What is NAD+ and how does it function in human cells?

1. What advocates and textbooks say about NAD+: the foundational claims that matter

The core claim across reviews and primary studies is that NAD+ is both an electron carrier and a regulatory metabolite, existing as oxidized NAD+ and reduced NADH and mediating redox balance in glycolysis, the TCA cycle, and oxidative phosphorylation. Sources present NAD+ as indispensable for energy metabolism and also as the essential co-substrate for NAD+-consuming enzymes—sirtuins, PARPs, and CD38—that regulate DNA repair, chromatin state, and signaling ^{[1] [2]}. Reviews emphasize a dual identity for NAD+: a metabolic hub that transfers electrons and a signaling molecule whose consumption controls downstream pathways. This dual role underpins claims linking NAD+ homeostasis to broad physiological states, and it frames the proposition that altering NAD+ levels could influence aging and disease processes ^{[1] [2]}.

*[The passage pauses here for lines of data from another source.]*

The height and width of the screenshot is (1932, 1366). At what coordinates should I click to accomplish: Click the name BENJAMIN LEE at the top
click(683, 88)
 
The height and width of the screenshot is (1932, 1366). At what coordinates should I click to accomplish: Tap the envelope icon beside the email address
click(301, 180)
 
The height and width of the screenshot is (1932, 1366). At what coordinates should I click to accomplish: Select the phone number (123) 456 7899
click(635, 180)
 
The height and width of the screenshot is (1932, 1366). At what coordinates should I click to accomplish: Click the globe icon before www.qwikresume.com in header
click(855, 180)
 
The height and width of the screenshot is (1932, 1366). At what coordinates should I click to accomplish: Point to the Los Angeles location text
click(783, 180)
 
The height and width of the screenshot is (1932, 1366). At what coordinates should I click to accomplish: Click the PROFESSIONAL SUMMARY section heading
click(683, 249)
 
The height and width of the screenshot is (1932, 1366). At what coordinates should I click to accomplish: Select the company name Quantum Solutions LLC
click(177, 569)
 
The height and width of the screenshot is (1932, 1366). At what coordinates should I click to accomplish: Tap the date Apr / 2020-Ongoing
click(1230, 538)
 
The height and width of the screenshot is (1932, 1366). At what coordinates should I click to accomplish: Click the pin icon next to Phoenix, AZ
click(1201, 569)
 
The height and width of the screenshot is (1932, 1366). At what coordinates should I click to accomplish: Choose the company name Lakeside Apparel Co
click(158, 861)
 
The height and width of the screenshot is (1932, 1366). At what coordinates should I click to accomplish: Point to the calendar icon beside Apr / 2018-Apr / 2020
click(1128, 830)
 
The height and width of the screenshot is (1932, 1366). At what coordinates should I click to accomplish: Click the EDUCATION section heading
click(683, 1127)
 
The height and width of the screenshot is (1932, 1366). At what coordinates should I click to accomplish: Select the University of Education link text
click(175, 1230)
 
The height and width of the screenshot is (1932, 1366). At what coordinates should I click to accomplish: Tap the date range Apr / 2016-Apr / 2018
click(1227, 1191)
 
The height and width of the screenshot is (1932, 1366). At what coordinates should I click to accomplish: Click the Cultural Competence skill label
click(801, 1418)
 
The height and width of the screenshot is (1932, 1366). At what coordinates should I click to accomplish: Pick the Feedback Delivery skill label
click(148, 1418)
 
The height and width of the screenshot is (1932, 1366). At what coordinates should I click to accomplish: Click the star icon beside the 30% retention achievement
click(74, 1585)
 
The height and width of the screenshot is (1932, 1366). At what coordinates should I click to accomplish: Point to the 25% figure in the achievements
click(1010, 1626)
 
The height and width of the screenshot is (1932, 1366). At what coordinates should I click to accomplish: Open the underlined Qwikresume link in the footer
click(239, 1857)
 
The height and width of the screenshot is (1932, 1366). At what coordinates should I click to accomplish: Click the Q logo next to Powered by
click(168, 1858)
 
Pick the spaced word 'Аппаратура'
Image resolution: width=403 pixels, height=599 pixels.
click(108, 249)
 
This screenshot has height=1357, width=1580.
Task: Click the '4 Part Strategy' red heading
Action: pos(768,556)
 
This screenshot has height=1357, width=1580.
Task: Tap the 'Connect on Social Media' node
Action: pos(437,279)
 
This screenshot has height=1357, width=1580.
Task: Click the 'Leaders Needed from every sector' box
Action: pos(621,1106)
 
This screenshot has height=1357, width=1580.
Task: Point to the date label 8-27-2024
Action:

2. How NAD+ is produced and spent: the wiring diagram researchers emphasize

Analyses converge on three biosynthetic routes—de novo synthesis, the Preiss–Handler pathway, and the salvage pathway—plus explicit mention that salvage pathways dominate in mammalian tissues, recycling nicotinamide back into NAD+. NAD+-consuming enzymes create a high turnover demand: sirtuins require NAD+ for deacetylation, PARPs use it for ADP-ribosylation during DNA repair, and CD38 degrades NAD+ as part of signaling, all contributing to net NAD+ depletion when hyperactivated ^{[1] [4] [5]}. Reviews stress regulation of these pathways and enzymes as the mechanistic link between metabolic state, DNA damage responses, and intracellular NAD+ pools. The literature presented emphasizes that modulating biosynthesis or consumption is the mechanistic lever proposed for restoring NAD+ in aging or disease contexts ^{[1] [4]}.

3. Evidence tying NAD+ to aging and disease: convergences and limits

Multiple reviews and experimental papers report age-associated declines in tissue NAD+ across rodents and observations in humans, associating low NAD+ with metabolic dysfunction, neurodegeneration, cancer risk, and frailty; restoring NAD+ in models often improves markers of function and longevity-related endpoints ^[2]. A 2025 mouse study links NAD+ boosting and SIRT2 activity to suppressed age-related inflammation and improved tissue function, showing mechanistic promise but remaining preclinical ^[3]. The literature also contains nuance: NAD+ depletion can both promote and sometimes restrain specific senescent phenotypes, and the complexity of cell-type-specific effects means causal inferences for humans are still provisional, with translational gaps between animal benefits and long-term outcomes in people ^{[6] [7]}.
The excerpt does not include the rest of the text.